Machine learning - AWS Step Functions

Machine learning

Machine learning enables organizations to quickly analyze collected data to identify patterns, then make decisions with minimal human intervention. Machine learning starts with an initial set of data, known as training data. This training data helps to increase a machine learning model’s prediction accuracy, and serves as the foundation through which this model learns. Once the model is considered accurate enough to meet business needs, it’s deployed to production. The AWS Step Functions Data Science Software Development Kit (SDK) is an open-source library that allows you to easily create workflows that preprocess data, train and then publish your models using Amazon SageMaker and Step Functions.

Preprocessing existing data sets is how an organization often creates training data. This method adds information, such as by labeling objects in an image, annotating text or processing audio. To preprocess data you can use AWS Glue, or you can create an SageMaker notebook instance that runs the Jupyter Notebook app. Once your data is ready, it can be uploaded to Amazon S3 for easy access. As machine learning models are trained, you can make adjustments to each model’s parameters to improve accuracy until it’s ready for deployment.

Step Functions lets you to orchestrate end-to-end machine learning workflows on SageMaker. These workflows can include data preprocessing, post-processing, feature engineering, data validation, and model evaluation. Once the model has been deployed to production, you can refine and test new approaches to continually improve business outcomes. You can create production-ready workflows directly in Python, or you can use the Step Functions Data Science SDK to copy that workflow, experiment with new options, and place the refined workflow in production.

Some types of machine learning workflows that customers use Step Functions for include:

Fraud Detection

  • Identify and prevent fraudulent transactions, such as credit fraud, from occurring.

  • Detect and prevent account takeovers using trained machine learning models.

  • Identify promotional abuse, including the creation of fake accounts, so you can quickly take action.

Personalization and Recommendations

  • Recommend products to targeted customers based upon what is predicted to attract their interest.

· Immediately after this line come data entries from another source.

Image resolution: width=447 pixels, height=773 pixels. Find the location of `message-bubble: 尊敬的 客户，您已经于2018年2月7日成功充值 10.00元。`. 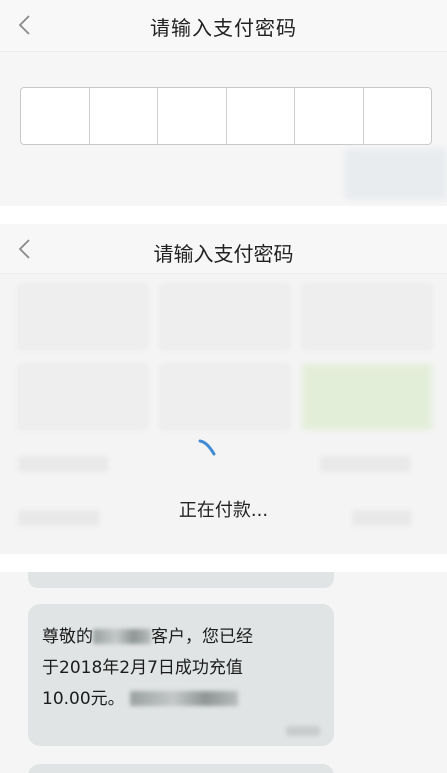

message-bubble: 尊敬的 客户，您已经于2018年2月7日成功充值 10.00元。 is located at coordinates (181, 675).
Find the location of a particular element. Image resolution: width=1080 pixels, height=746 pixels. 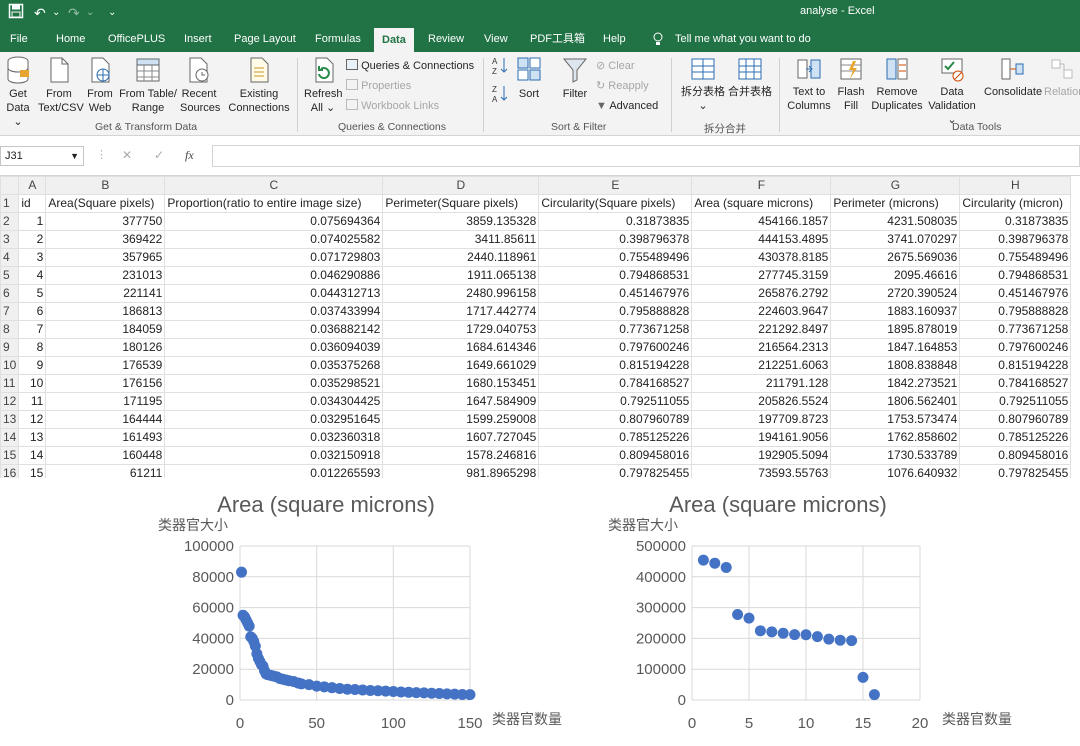

tab-insert: Insert is located at coordinates (198, 39).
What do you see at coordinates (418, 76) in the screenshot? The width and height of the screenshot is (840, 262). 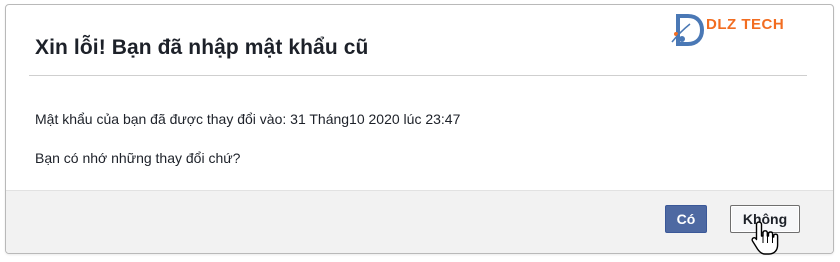 I see `title-divider` at bounding box center [418, 76].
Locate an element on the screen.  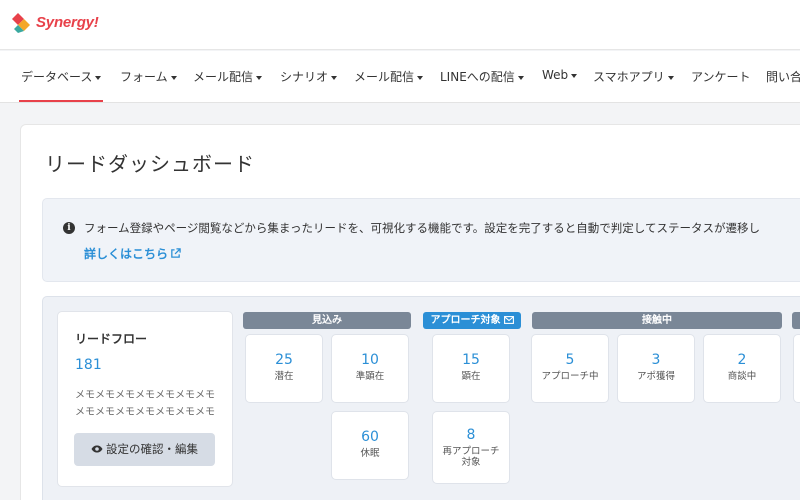
stage-header-prospect: 見込み is located at coordinates (327, 320).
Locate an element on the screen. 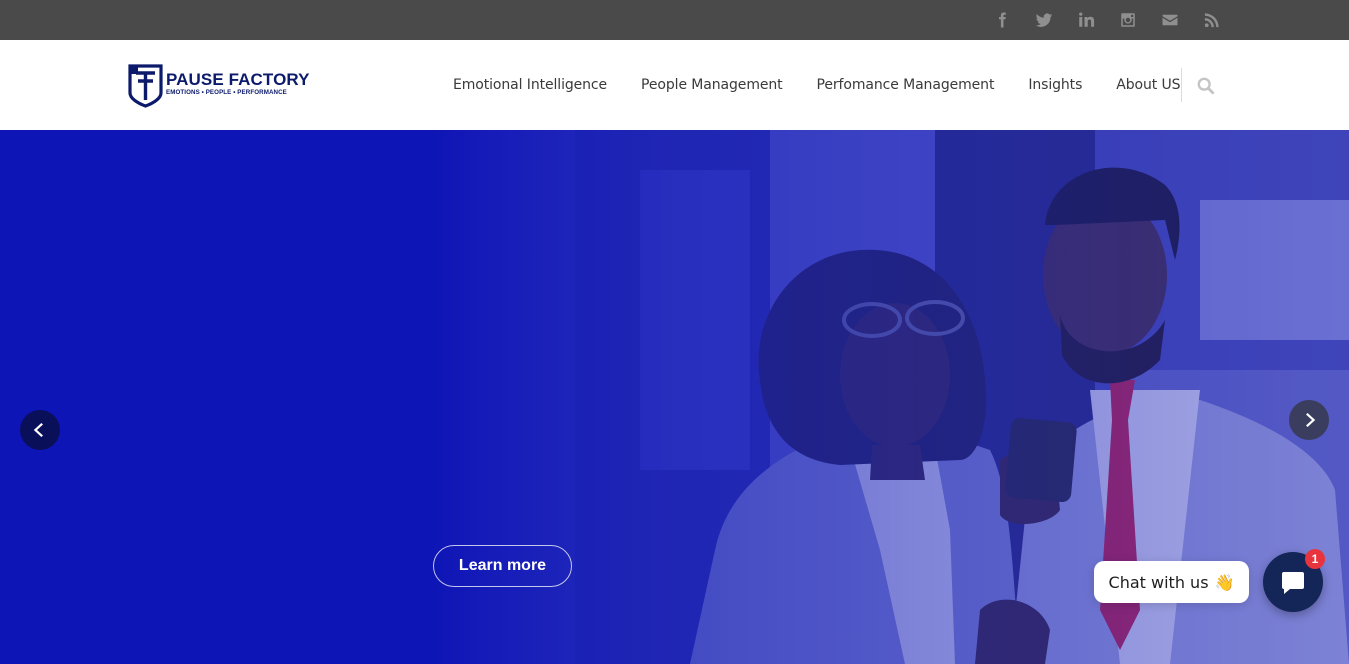  logo-shield-icon is located at coordinates (146, 86).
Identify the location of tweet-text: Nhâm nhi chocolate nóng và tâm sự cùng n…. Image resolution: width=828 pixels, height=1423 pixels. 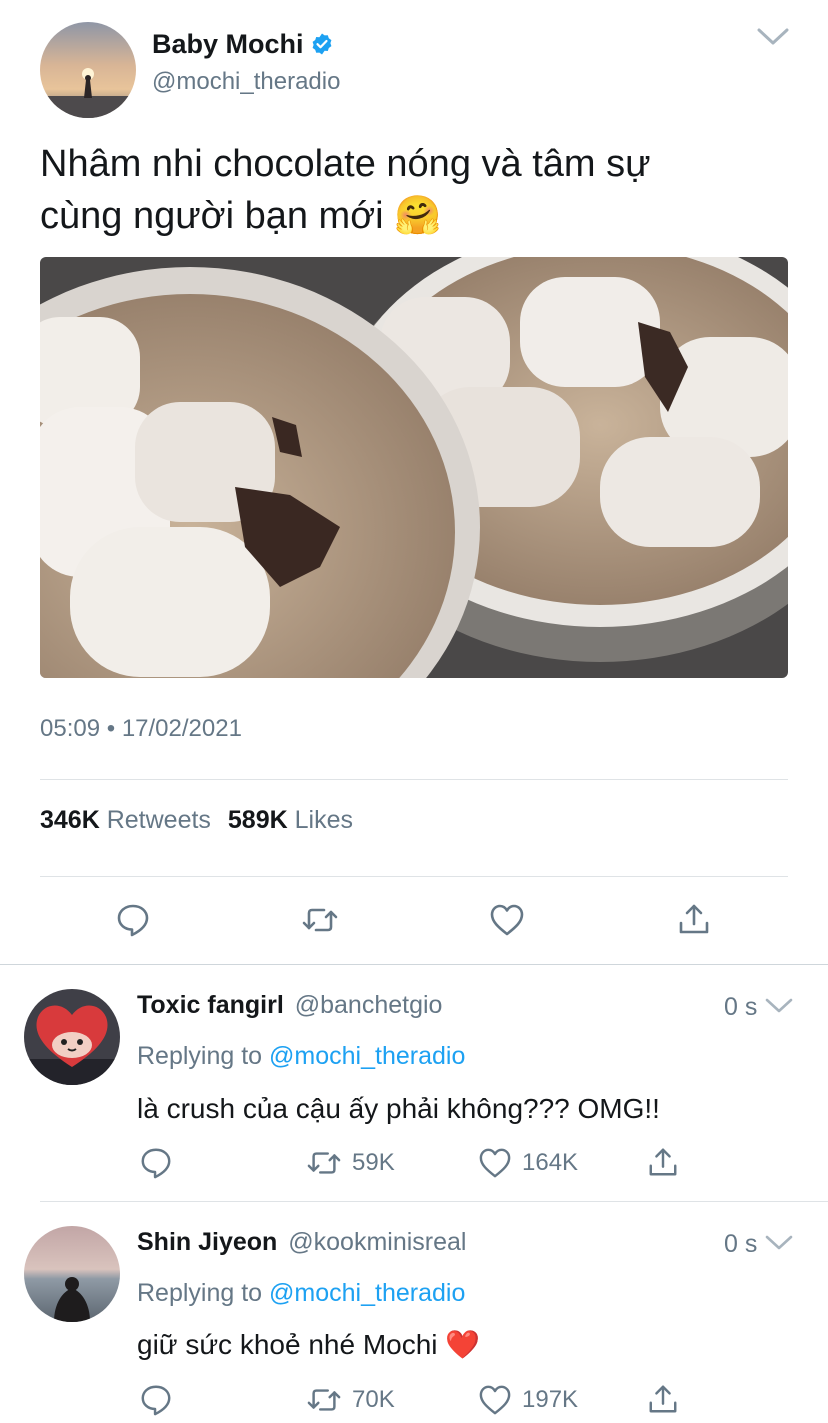
(420, 190).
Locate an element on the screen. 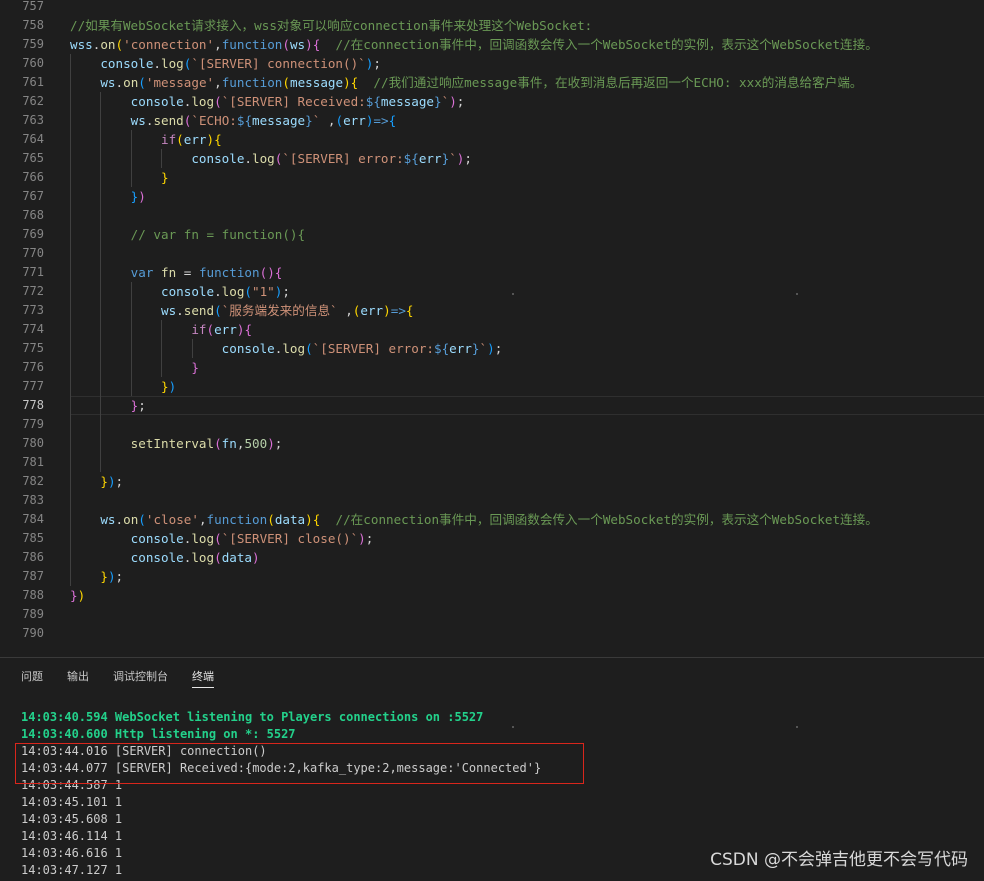  code-text: }; is located at coordinates (138, 406).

  • Predict whether a customer will upgrade their account from a free tier to a paid subscription.

Data Enrichment

  • Use data enrichment as part of preprocessing to provide better training data for more accurate machine learning models.

  • Annotate text and audio excerpts to add syntactical information, such as sarcasm and slang.

  • Label additional objects in images to provide critical information for the model to learn from, such as whether an object is an apple, a basketball, a rock, or an animal.